--- Information given Enclosed Below ---

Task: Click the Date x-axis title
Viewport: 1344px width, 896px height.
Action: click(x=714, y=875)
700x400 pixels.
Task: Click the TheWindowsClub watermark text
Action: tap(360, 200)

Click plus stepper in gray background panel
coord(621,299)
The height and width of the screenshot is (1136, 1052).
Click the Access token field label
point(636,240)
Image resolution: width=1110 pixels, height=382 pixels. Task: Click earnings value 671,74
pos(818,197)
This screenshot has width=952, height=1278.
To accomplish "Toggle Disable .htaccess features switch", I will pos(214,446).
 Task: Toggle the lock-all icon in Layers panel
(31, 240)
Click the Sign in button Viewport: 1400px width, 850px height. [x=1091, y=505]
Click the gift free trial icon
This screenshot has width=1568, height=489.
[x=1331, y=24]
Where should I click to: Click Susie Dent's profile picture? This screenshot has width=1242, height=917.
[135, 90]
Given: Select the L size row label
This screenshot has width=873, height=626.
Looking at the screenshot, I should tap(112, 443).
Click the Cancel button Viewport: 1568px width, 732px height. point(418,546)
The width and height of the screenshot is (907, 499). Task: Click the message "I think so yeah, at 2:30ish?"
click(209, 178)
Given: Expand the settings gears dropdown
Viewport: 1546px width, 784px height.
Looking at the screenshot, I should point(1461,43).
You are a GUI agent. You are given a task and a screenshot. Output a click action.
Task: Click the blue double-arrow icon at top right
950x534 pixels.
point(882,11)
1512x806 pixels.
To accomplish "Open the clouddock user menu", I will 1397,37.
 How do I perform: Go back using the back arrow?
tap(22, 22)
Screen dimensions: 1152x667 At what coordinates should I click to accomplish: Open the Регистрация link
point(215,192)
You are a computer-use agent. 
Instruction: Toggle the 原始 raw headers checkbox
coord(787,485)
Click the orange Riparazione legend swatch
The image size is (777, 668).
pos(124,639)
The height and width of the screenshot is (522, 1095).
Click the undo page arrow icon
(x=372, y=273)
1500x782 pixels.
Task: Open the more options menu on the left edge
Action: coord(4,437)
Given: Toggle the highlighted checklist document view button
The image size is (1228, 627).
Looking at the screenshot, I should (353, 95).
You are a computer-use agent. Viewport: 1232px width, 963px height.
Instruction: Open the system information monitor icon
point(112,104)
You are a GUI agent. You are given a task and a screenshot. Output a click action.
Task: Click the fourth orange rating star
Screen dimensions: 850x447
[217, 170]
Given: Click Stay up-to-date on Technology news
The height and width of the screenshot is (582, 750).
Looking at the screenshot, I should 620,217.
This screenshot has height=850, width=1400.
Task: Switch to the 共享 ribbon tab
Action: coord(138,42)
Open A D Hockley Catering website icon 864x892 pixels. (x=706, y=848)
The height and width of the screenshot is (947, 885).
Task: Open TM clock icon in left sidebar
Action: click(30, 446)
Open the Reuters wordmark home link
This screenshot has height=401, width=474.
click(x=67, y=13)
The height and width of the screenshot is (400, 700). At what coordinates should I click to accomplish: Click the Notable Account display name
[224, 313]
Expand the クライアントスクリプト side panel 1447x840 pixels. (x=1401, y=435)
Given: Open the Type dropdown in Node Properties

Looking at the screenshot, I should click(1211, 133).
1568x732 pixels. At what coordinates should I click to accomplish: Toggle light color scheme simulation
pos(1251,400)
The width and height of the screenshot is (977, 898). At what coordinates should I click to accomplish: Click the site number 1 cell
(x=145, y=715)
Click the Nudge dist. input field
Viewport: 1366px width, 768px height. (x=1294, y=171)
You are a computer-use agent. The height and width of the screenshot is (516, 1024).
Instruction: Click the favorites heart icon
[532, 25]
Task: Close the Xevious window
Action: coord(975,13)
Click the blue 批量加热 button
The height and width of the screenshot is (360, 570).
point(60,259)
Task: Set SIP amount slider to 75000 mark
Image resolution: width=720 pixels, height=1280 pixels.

--- End of Enclosed Information given ---

## Brief:
Filter the entries above and keep only the lines with the word "Expand".

## Response to the exercise:
Given: Expand the settings gears dropdown
Expand the クライアントスクリプト side panel 1447x840 pixels. (x=1401, y=435)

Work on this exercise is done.